C’était très peu de temps avant l’arrivée dans notre plantation de la rébellion muleliste.

Y avait-il un lien entre les deux évènements, je ne l’ai jamais su et jamais personne ne me le dira.

Vous me demanderez ce que je pouvais bien trouver d’intéressant chez Omar.

Tout nous séparait, nos origines, la race, la langue, la religion, la formation, la manière de vivre, je pense avoir été toute ma vie relativement rationnel, il était empirique quoique sincère et finalement pas tellement malhonnête.

Il faut écouter ce genre de personnage, cela nous ouvre de nouveaux horizons, cela nous permet de mieux comprendre l’autre, c’est ce que nous appelons la TOLERANCE, probablement la qualité la plus importante, celle que je transmettrai à mes petits-enfants si je ne devais en transmettre qu’une seule.

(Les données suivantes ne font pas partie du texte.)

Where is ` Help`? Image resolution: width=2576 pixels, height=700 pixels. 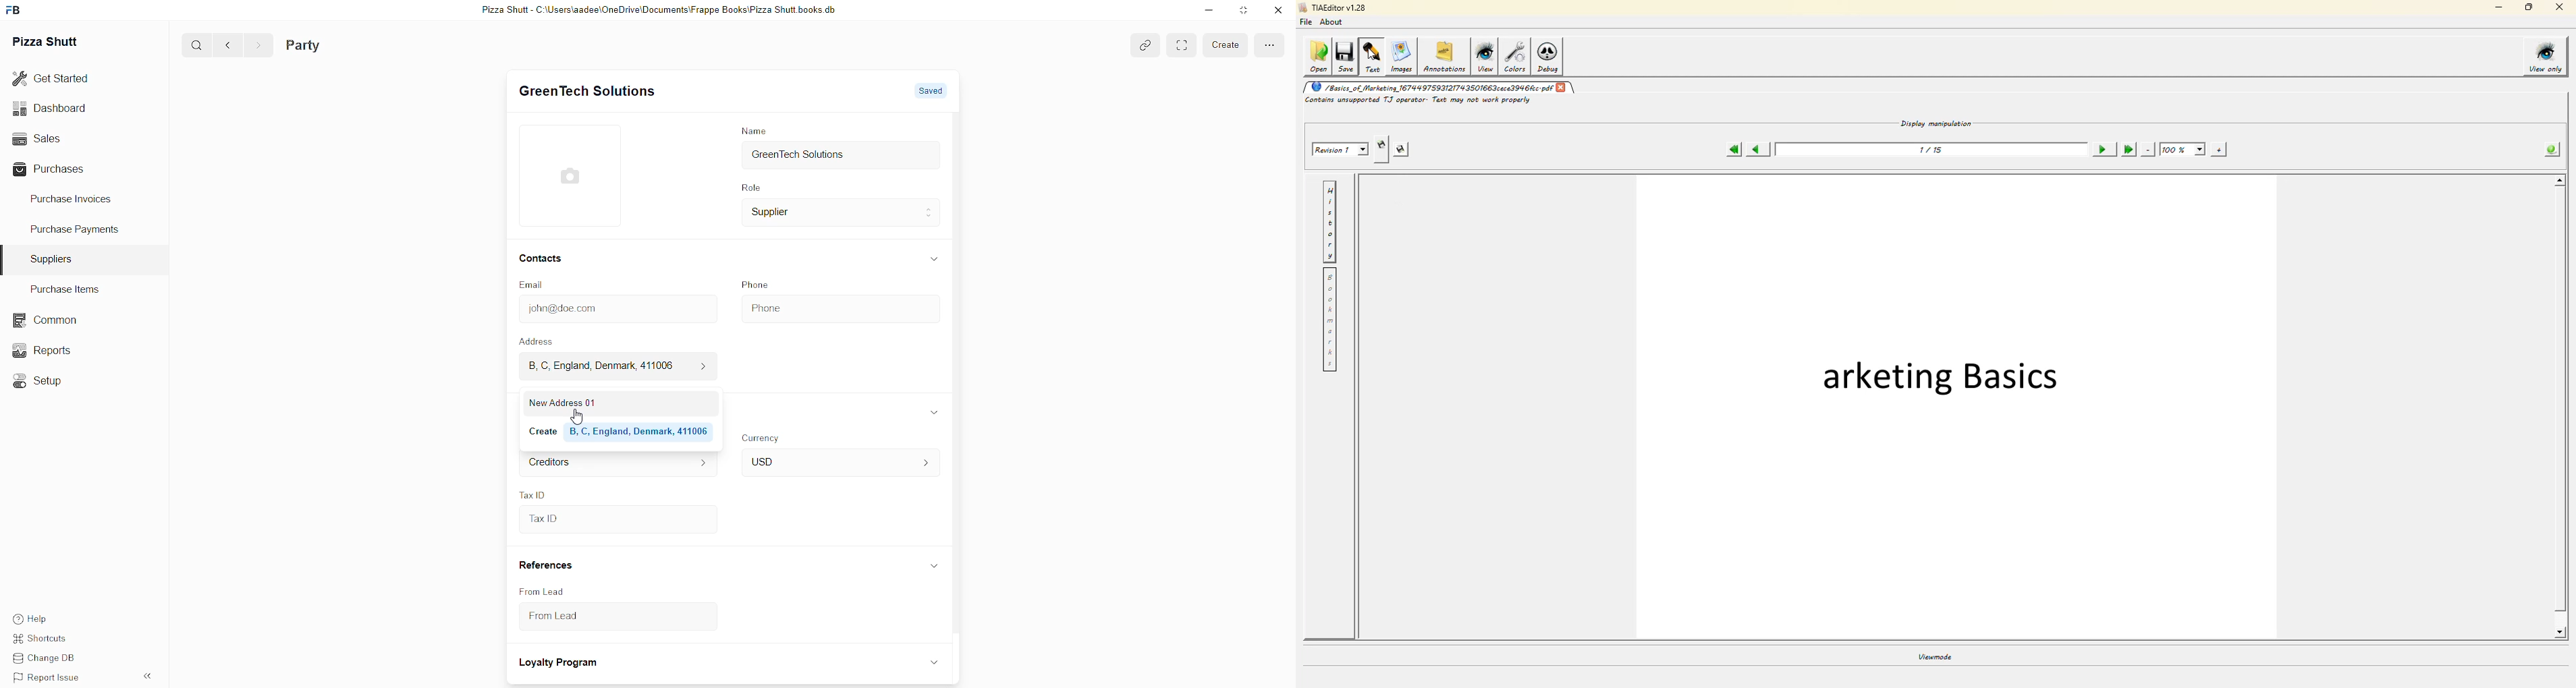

Cependant, je n’aime pas ce mot tolérance, même si l’idée que nous nous en faisons est merveilleuse, à sublimer, mais le nom lui-même a une connotation condescendante, on tolère quelque chose qui nous semble contre nos convictions, inférieure à notre élévation d’esprit.

Au mot tolérance, je préférerais “une acceptation inconditionnelle, dans une égalité absolue”.

Lors de nos conversations, Omar, tel qu’il était, et moi-même avons toujours discuté sur un pied d’absolue égalité; c’est cela qui nous a permis de nous apprécier mutuellement.